The third book of the Luella Winthrop Trilogy is called The Onyx Door. In that book, I included several elements that made me, as an author, nervous. One of them was a 19th-century criminal trial proceeding.
As an attorney, I found my research on 19th-century English criminal procedure, but I was terrified I had included too much nitty-gritty for a lay reader to enjoy. Fortunately, it appears I balanced it well enough, but it’s because I resisted the temptation to include too much of the research. Things like the Black Assize of Oxford.
I read about the Black Assize as I was parsing through the different processes regarding arraignments, grand jury trials, assize trials, and assize schedule rotations. If you don’t know, an assize court was a date set aside for judges from London to administer justice for greater crimes throughout different regions in England.
If you were accused of murder, for example, you would likely find yourself facing trial at an assize court on that jurisdiction’s scheduled time.
As a result, judges went through batch sentencing. A judge might hear a boatload of cases and sentence all of them in a day or two. If a judge managed to get through an entire assize without administering the death sentence, they called it a white-glove session, and, rumor has it (excuse me, rumour has it), they were presented with a pair of white gloves.
A white-glove session was the opposite of the Black Assize in Oxford at 1577.
If you read the plaque above, you’ll see a reference to something known as gaol fever. You know, that good ole’ gaol fever that randomly kills a few hundred people in a little over a month but not after…

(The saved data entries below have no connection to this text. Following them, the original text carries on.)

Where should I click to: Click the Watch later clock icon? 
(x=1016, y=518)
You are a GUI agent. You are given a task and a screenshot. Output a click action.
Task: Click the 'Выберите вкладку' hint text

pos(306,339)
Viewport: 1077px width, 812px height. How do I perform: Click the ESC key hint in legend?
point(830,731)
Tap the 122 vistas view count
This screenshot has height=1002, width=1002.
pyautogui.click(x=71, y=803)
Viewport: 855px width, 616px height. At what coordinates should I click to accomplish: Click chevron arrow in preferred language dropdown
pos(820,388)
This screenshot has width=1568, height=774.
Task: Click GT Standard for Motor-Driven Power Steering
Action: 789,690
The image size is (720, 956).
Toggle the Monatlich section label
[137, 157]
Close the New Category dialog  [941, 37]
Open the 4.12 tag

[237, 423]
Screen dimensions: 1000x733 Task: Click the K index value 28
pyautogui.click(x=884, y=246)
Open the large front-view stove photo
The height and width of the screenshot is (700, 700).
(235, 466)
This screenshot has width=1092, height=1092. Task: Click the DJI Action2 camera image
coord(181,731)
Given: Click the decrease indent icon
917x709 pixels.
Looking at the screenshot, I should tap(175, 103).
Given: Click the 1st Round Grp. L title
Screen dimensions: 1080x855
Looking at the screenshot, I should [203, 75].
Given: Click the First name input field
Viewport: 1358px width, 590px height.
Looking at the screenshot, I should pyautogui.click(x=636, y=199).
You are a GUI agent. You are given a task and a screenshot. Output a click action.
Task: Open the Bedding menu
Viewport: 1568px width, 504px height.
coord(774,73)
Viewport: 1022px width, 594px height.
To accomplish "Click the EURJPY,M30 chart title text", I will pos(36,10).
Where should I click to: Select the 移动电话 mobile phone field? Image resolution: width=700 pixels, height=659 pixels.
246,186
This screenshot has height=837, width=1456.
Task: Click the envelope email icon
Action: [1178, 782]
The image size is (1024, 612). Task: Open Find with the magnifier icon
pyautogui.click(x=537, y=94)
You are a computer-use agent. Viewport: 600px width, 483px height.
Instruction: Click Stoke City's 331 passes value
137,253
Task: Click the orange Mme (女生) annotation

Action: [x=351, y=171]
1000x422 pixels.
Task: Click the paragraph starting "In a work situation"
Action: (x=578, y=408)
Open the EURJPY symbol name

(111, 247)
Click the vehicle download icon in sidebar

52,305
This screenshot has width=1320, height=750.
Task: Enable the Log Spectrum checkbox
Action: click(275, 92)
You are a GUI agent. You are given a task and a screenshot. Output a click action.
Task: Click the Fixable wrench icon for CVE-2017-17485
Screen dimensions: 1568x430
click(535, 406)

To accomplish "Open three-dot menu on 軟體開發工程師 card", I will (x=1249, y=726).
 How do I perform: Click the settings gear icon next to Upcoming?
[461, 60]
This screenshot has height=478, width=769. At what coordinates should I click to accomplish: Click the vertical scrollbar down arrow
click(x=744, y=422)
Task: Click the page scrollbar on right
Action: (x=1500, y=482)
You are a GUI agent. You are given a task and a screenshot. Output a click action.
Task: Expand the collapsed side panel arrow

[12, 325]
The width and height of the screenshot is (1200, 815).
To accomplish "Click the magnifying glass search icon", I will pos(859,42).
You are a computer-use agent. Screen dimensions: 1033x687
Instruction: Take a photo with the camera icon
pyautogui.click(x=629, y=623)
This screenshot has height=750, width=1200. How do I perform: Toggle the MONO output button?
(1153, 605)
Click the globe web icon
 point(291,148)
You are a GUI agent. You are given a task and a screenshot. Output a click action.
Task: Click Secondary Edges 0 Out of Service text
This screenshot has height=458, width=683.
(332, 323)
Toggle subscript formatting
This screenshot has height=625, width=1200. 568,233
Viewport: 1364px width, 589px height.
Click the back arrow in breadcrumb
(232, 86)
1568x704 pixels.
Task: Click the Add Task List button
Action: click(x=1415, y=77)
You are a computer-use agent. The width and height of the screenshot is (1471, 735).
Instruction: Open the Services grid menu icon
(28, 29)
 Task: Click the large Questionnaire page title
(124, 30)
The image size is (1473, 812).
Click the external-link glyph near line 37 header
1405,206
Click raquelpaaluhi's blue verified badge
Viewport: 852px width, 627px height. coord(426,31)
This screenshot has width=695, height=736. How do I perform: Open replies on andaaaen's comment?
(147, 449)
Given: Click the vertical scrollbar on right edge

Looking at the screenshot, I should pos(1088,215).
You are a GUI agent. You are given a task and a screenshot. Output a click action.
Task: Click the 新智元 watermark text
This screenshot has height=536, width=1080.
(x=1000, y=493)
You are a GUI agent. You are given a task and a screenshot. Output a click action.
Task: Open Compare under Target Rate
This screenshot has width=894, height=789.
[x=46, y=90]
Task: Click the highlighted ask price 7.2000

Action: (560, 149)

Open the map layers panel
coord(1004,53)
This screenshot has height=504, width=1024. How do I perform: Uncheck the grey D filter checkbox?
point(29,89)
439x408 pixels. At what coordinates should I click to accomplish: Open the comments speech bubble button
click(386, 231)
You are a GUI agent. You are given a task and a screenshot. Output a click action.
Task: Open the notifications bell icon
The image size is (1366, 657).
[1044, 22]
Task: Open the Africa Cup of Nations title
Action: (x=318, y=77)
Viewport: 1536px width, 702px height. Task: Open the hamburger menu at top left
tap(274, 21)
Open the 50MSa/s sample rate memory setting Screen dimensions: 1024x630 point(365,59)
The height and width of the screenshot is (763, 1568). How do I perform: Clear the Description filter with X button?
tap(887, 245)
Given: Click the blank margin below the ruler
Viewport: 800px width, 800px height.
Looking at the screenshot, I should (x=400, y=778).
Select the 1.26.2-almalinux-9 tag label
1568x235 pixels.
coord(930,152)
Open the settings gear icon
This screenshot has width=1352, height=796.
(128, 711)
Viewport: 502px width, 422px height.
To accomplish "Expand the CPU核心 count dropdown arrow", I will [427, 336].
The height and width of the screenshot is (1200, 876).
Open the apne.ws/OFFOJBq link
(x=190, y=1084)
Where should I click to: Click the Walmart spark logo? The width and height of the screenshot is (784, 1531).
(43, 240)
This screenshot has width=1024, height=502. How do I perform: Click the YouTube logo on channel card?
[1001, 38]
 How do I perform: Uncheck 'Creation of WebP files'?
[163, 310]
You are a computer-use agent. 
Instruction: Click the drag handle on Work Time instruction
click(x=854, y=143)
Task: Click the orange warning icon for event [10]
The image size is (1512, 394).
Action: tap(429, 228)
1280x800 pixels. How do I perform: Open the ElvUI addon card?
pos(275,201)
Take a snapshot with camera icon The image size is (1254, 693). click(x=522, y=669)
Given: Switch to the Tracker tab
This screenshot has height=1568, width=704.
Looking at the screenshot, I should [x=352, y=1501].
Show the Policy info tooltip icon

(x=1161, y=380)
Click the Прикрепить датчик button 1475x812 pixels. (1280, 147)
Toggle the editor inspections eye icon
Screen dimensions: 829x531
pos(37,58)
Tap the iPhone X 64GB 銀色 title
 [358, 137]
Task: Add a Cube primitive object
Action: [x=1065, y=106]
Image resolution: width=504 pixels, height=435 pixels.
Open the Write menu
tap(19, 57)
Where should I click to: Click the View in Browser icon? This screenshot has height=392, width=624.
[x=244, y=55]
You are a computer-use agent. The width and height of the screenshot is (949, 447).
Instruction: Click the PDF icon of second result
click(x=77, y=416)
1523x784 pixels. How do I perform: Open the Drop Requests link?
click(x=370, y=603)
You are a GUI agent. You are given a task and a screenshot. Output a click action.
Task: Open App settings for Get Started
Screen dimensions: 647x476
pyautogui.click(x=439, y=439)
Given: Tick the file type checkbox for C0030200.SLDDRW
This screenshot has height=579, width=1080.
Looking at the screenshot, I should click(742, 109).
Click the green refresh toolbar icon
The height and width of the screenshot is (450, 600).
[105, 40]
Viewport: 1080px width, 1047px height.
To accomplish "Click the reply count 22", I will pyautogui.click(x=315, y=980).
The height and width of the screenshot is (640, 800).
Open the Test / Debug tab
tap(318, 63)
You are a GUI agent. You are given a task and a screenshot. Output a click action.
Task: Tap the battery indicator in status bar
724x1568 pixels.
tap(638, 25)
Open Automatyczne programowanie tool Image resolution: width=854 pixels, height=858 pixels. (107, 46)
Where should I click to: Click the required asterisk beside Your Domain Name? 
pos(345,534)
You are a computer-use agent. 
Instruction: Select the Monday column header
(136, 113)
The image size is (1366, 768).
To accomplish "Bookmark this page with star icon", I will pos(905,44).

Here’s what was rumoured to happen:
A certain Rowland Jenkes, referred to as a saucy, foul-mouthed bookseller (something I’ve been accused of myself), was arrested for mouthing off scandalous words against Queen Elizabeth. This, at the time, was considered treasonous. He was also a Roman Catholic, which didn’t help his cause at all.
In fact, around the time of Rowland Jenkes’ trial and the following decade, England would pass several laws abridging the rights of Roman Catholics, culminating in the Popish Recusant Act, which forbade Roman Catholics from moving more than five miles from their house without forfeiting all of their property.
In any event, prior to his assize at Oxford Castle, Rowland went to an apothecary with a request to have a curious and foul poison made up to “kill the rats” that had been nibbling on his books. He was a bookseller, remember. The apothecarist struggled to find some of the unusual ingredients requested.
Those who attribute nefarious causes to this dark event in history believe Rowland made a wick lined with his secret substance, included it into a candle, and had snuck the candle into his assize trial.
The speculated result was that 300 people died from this candle’s effects, including the judge, jury, witnesses involved in the trial that would confirm his conviction for treason.
Was it witchcraft, gaol fever, or a sinister magician’s trick?
A 21st-century look back would suggest a small epidemic of gaol fever. But those in attendance said there were no palpable symptoms usually associated with that type of infection, such as noticeable smells or odours. More curious still, John Webster, the man who reaffirmed the belief of the poisoned candle theory, did so in a book whose sole purpose was to disprove the existence of witchcraft…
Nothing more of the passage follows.